§ Work to be completed: In the Triassic biogeography text, list every country grouped under geographic region (9).

Phylogenetic framework and biogeographic regions employed in this study. a Informal supertree of amniotes used in the analyses. b Triassic palaeogeography, drawn using the ‘paleoMap’ R package63 with additional reference to10, 30,with the geographic regions used as localities for the network analysis indicated as follows. (1) Western USA, British Columbia, Mexico, Venezuela; (2) Eastern USA, Eastern Canada, Morocco, Algeria; (3) Europe, Greenland; (4) Russia; (5) China, Thailand, Kyrgyzstan; (6) Argentina; (7) Brazil, Uruguay, Namibia; (8) South Africa, Lesotho, Zimbabwe; (9) Tanzania, Zambia, Madagascar, India, Israel, Saudi Arabia; (10) Antarctica, southeast Australia

Results

Global phylogenetic network biogeography results

A marked and significant increase in global pBC is observed across the Permian–Triassic mass extinction (Fig. 3). A gentle, non-significant, decrease occurs from the Early Triassic to the Middle Triassic. This is followed by a strong, significant decrease to minimum pBC values (and so maximum provincialism) in the Late Triassic. A significant increase in pBC is then observed after the Triassic–Jurassic mass extinction, in the early Early Jurassic, although pBC does not reach the levels seen in the Early Triassic. pBC declines to levels similar to those seen in the Late Triassic by the end of the Early Jurassic. These results show no correlation with the number of taxa or regions sampled in each time bin (Supplementary Note 4, Supplementary Figs 13) and appear robust to variance in time bin length (Supplementary Figs 3d and 4).

Fig. 3
figure 3

Results from BC analysis of Lopingian-Early Jurassic terrestrial amniotes. Results from both non-phylogenetic (BC, red) and phylogenetic (pBC, blue) analyses of global biogeographic connectedness are shown. Shaded polygons represent 95% confidence intervals (calculated from jackknifing with 10,000 replicates) for both the BC and pBC analyses. The Permian–Triassic boundary (PTB) and Triassic–Jurassic boundary (TJB) extinction events are indicated by dotted lines. E. Tr.: Early Triassic

Results for non-phylogenetic network biogeographic connectedness (non-phylogenetic BC) of the global data set significantly differ from the phylogenetic results (Fig. 3). An overall decline in non-phylogenetic BC is still observed through the Triassic, but differences between the Lopingian, Early Triassic, and Middle Triassic time bins are not significant. In addition, no increase in non-phylogenetic BC is observed over the Triassic–Jurassic boundary.

§ Data:
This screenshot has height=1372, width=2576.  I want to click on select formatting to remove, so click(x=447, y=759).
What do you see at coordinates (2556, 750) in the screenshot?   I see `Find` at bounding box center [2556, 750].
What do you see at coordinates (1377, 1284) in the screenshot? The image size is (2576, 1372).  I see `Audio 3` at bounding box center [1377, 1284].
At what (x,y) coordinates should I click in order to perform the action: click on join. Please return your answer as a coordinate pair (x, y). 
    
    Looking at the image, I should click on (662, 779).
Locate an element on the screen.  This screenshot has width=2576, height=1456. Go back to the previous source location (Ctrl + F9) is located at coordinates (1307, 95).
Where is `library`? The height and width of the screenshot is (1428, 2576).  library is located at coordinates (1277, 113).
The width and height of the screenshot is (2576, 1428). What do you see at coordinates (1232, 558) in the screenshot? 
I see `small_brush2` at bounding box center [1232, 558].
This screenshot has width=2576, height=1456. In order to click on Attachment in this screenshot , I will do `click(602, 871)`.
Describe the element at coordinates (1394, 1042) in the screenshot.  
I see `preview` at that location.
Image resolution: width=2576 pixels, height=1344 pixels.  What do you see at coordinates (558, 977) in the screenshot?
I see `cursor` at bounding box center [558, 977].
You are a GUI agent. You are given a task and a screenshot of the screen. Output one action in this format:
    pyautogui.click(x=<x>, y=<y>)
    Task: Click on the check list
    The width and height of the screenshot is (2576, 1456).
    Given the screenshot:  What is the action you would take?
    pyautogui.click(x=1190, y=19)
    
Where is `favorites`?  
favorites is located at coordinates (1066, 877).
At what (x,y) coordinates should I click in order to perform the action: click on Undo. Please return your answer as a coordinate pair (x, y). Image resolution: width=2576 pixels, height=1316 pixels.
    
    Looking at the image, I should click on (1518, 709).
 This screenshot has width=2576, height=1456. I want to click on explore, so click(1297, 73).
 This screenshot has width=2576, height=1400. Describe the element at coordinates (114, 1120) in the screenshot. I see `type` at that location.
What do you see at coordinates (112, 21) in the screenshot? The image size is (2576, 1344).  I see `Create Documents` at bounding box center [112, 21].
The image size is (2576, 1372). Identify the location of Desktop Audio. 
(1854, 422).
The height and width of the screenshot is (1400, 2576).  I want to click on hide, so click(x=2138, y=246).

§ Solution to the exercise: Tanzania, Zambia, Madagascar, India, Israel, Saudi Arabia